America the Beautiful 2: The Thin Commandments

America the Beautiful 2: The Thin Commandments (2011)
★★ / ★★★★

Though Darryl Roberts’ documentary about America’s obligation to be thin is neither the most focused nor the most astute, it is informative and at times a surprising look at one nation’s psychological crisis. That is, the obsession to keep losing weight even if it is achieved through unhealthy means—which likely causes physical and psychological problems in the long run.

The film runs a little long. The first thirty minutes, though amusing, is tantamount to junk food where the director is shown trying to determine which avenue he should take when it comes to losing weight. After visiting the doctor and being informed that his blood pressure puts him at a high risk for developing serious illnesses, he starts to consider three options: taking medication, eating healthy and calorie-counting, and eating only raw food. While the third option has its terrifying moments because its proponents are so uninformed, it is a miscalculation to pair avenue-searching with a very serious subject: the validity of BMI (Body Mass Index) which sets the standard of what is considered obese. BMI is clearly a problem because of its one-size-fits-all approach.

There are plenty of people who get a chance to speak to the camera, from former supermodels like Beverly Johnson to the scientific advisors of Weight Watchers, but the documentary is most effective and most haunting when it shows the repercussions of wanting so badly to be thin.

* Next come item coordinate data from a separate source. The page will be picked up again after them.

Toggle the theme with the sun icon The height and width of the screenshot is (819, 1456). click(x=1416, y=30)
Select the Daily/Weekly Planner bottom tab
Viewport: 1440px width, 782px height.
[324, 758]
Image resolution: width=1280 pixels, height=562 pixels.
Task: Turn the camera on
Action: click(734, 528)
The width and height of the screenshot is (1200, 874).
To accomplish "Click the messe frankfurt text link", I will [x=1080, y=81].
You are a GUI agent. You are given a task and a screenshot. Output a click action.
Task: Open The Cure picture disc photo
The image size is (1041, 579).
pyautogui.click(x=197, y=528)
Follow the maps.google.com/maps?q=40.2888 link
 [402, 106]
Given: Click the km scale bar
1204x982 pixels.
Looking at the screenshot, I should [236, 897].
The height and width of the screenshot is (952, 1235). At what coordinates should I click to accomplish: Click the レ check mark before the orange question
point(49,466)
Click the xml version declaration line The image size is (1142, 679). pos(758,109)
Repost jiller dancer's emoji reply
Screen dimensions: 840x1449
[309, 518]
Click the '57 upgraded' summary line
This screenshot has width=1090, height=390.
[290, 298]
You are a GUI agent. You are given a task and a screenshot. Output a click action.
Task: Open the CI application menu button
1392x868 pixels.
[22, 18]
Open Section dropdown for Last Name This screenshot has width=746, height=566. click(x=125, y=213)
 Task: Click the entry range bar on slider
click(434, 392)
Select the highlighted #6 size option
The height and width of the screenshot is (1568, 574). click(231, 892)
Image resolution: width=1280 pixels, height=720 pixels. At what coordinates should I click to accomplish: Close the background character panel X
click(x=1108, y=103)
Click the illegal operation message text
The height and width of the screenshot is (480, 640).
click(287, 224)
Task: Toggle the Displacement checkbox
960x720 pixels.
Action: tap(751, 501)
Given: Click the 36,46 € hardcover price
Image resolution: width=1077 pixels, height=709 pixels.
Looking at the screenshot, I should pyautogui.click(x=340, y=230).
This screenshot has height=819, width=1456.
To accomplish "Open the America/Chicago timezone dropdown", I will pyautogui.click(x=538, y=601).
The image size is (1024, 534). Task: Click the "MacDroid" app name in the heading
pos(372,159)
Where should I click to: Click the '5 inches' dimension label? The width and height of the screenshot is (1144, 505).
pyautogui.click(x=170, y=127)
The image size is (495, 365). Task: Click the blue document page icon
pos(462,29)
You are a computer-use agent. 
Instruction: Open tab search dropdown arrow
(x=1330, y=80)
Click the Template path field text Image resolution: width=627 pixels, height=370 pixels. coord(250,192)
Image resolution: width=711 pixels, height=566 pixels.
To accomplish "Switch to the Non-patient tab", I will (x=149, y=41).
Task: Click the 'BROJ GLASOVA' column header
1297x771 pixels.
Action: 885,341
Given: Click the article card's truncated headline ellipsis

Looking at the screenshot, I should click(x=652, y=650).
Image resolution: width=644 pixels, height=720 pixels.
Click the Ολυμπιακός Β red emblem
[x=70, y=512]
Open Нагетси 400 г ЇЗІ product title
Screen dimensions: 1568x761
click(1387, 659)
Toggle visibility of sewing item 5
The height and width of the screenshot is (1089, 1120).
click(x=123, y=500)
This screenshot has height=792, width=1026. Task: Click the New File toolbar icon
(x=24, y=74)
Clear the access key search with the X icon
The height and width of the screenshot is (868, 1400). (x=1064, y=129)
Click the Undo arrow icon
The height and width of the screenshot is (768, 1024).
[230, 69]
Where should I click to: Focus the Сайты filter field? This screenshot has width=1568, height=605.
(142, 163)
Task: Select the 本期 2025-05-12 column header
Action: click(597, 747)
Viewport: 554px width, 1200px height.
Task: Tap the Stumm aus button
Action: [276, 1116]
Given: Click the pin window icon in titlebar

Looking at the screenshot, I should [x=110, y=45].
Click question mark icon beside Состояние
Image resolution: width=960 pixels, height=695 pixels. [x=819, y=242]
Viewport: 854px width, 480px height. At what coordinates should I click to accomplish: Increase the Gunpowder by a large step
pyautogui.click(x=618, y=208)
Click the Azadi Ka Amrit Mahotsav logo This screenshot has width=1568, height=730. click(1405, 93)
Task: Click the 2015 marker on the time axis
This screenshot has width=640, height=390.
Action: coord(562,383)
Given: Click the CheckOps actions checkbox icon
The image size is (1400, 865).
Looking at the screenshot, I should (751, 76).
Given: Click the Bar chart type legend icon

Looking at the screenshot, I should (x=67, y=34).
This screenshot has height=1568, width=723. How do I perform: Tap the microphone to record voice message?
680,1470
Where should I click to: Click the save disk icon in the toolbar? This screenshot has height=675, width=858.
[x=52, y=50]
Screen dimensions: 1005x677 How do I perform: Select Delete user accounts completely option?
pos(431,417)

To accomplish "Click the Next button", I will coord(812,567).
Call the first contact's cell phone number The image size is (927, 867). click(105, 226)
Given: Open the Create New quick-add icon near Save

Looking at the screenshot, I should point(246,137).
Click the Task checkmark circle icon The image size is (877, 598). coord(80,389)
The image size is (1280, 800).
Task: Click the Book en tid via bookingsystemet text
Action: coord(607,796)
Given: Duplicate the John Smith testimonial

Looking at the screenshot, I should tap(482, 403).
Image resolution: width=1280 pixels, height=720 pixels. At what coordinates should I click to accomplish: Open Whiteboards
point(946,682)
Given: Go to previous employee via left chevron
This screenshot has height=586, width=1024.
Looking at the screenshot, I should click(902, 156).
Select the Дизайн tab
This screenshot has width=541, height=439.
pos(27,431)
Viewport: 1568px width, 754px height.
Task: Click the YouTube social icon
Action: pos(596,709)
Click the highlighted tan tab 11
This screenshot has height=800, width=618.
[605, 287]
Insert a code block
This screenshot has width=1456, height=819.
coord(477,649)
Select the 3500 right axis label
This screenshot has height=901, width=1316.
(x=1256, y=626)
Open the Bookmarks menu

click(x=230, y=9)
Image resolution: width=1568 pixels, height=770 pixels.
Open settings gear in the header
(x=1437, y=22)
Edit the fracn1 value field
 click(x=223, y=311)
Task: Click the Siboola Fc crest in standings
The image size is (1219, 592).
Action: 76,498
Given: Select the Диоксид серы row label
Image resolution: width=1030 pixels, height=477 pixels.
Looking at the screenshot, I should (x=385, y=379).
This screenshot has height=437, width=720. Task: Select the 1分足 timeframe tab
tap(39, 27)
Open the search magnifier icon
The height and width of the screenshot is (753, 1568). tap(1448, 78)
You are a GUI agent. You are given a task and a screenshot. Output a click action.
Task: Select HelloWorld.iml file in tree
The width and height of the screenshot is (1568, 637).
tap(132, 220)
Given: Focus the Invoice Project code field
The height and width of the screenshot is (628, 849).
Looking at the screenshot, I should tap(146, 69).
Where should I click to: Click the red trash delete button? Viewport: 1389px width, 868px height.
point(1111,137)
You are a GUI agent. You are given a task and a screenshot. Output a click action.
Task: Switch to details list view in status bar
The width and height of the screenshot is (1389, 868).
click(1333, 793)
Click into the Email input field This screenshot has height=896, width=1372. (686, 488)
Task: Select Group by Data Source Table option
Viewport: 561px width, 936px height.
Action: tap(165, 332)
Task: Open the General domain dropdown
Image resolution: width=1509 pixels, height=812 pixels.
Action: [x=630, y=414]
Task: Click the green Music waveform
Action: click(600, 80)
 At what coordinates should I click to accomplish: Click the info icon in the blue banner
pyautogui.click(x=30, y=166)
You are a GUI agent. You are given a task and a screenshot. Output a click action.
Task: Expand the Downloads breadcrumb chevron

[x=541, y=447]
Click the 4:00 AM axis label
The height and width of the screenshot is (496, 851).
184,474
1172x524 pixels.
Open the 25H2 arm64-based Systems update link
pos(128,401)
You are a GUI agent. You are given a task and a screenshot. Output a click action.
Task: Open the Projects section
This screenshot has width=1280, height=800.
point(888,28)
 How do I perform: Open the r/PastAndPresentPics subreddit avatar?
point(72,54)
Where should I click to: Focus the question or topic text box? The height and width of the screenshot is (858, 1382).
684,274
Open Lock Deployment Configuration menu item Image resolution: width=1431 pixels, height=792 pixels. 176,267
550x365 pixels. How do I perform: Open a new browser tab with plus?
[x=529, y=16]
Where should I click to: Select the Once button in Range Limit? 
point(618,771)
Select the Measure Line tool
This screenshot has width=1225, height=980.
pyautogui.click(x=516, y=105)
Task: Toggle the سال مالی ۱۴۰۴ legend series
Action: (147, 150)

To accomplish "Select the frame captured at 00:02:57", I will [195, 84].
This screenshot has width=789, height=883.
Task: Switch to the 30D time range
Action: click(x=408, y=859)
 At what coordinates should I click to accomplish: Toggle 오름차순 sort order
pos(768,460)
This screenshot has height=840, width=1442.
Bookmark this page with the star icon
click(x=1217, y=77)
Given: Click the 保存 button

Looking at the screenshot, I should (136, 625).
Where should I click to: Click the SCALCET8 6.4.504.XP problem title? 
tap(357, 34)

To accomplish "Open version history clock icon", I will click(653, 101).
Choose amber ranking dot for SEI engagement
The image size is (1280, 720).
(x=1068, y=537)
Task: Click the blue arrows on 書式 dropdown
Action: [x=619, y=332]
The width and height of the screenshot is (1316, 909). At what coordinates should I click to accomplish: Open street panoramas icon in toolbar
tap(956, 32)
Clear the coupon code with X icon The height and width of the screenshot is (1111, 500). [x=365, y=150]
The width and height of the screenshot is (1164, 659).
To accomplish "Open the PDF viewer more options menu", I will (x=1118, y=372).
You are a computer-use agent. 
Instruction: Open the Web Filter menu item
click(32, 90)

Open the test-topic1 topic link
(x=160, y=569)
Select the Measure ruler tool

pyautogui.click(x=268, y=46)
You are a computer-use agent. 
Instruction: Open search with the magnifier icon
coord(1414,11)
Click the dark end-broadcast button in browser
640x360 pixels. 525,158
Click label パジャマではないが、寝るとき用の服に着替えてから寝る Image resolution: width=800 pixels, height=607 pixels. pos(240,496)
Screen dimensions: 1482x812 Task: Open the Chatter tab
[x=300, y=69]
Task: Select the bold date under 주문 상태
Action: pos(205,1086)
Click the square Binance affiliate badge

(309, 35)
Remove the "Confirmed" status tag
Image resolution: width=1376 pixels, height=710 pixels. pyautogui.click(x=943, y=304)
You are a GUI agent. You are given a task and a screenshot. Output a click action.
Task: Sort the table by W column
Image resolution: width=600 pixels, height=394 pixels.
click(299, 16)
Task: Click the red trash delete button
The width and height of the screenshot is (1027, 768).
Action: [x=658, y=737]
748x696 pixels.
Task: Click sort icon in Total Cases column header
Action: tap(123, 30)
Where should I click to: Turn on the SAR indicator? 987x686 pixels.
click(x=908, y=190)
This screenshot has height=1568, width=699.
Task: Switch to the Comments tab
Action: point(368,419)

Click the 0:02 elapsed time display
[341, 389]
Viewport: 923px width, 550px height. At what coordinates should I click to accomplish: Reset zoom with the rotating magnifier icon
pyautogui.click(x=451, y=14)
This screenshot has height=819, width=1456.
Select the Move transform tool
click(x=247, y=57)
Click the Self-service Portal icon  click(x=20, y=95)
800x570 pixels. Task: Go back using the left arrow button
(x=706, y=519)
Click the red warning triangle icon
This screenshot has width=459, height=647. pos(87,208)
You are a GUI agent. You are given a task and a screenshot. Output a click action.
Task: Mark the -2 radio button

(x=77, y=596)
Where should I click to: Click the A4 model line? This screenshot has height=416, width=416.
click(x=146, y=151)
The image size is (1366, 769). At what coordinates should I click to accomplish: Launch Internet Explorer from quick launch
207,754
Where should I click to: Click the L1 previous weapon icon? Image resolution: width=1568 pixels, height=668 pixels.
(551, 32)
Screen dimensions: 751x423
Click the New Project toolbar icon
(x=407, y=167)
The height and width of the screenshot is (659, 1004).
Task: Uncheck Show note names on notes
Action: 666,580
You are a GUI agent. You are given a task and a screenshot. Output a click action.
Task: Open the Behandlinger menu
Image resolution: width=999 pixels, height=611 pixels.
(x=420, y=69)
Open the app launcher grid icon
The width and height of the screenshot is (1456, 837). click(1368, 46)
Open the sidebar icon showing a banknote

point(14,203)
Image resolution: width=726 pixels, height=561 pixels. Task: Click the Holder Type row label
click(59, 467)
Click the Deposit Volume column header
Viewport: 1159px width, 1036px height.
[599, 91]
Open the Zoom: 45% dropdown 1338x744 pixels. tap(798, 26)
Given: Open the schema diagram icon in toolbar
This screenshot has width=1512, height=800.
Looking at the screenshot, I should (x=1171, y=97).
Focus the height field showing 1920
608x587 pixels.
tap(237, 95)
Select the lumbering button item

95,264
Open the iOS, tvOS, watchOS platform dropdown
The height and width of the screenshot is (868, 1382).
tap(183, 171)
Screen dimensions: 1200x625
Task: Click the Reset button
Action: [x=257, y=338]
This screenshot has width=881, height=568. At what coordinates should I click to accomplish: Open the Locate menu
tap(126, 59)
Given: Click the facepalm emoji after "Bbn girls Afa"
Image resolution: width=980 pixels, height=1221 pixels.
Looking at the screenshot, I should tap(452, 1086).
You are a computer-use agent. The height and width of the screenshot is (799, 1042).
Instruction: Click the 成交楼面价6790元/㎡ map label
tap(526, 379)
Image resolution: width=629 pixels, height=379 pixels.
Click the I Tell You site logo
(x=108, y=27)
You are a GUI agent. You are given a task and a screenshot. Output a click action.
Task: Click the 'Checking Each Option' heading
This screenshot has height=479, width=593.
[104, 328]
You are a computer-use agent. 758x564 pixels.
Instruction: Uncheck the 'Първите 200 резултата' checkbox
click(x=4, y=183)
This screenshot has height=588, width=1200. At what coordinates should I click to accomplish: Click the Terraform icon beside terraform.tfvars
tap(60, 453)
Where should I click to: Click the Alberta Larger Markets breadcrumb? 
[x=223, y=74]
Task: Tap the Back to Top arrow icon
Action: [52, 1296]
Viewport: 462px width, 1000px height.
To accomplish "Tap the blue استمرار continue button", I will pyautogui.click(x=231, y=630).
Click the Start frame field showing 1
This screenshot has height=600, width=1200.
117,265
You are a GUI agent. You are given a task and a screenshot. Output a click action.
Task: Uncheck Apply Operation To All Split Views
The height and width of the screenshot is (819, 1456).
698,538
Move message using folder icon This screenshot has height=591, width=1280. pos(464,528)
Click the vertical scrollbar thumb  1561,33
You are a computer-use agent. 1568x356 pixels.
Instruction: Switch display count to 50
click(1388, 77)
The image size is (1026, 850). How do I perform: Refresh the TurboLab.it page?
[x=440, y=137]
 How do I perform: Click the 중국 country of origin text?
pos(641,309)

Roberts visits a middle school and a group of young boys walk in. We are informed that they had eating disorders. They look healthy now but it is established that one cannot really “cure” a person who has had an eating disorder even though behavior has been altered. Their faces are blurred for privacy purposes. Incidentally, this allows us to focus on their bodies—mainly their arms as to whether they look thin or normal currently—as they discuss what they did to lose weight. At one point, a boy says that he had restricted his food intake not because he wanted to be strong or healthy or get a six-pack. He just wanted to look skinny. A person receives less respect when a person is fat.

Later, we come to meet a woman named Jenn. She has been diagnosed with severe anorexia nervosa. While she speaks, instead of looking at her face, I stared at her stick-thin arms, how weak and frail they appear. Then I was reminded of Lauren Greenfield’s “Thin,” an excellent documentary, and how it shows that people with anorexia, even though they are essentially skin and bones, still consider themselves as overweight.

But the documentary does not rest with restriction. One of the director’s friends is obsessed with working out. Even when there is a snowstorm and people are advised to stay indoors, she goes out—putting herself and others in danger—to go to the gym because she claims she does not feel like herself if she skipped a day. When she gets the flu, she still goes to the gym. Putting other people’s health on the line does not concern her. On top of that, she smokes as not to feel hungry.

The approach of “America the Beautiful 2: The Thin Commandments” is casting a huge net and covering as many topics as possible. While it is likely to engage the casual viewer, it is not a movie for me because I felt as though I already knew what the experts (and “experts”) had to stay. In order for it to have been a stronger work, it ought to have shown more examples of how extreme dieting and weight loss can not only ruin a life but actually put it to an end. No one looks beautiful as one rots in the ground.